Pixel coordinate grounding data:
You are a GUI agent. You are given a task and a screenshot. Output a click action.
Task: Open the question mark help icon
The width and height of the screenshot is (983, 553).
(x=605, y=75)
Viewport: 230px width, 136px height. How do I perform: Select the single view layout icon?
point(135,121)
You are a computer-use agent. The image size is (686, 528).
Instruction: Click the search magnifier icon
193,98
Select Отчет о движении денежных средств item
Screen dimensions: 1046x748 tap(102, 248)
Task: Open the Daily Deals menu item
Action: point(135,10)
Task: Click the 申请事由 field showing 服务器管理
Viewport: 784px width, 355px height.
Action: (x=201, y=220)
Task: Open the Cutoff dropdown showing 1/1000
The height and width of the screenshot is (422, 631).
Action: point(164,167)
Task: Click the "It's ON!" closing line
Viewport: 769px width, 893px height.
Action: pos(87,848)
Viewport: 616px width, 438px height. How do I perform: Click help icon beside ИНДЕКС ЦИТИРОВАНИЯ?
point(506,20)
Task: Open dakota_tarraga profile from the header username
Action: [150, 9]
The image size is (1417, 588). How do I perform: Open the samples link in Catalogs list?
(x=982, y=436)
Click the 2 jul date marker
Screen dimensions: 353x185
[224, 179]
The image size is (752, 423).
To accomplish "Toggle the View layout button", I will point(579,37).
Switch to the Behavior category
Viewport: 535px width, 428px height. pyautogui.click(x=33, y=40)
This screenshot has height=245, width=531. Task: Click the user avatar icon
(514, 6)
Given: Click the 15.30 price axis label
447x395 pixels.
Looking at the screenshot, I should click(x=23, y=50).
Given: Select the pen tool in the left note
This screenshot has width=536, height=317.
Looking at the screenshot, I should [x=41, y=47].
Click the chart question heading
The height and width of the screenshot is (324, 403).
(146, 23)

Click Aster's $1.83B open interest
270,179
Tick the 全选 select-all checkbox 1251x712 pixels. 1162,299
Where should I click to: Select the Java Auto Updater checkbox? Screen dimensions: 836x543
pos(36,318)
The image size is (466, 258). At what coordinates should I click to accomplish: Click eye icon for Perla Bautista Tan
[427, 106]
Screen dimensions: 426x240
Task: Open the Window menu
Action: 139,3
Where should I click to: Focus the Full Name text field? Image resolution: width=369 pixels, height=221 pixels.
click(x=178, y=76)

Work to be completed: Your task is to find every line above containing the word "agent" and copy it.

Task answer:
You are a GUI agent. You are given a task and a screenshot. Output a click action.
You are a computer-use agent. The image size is (686, 528).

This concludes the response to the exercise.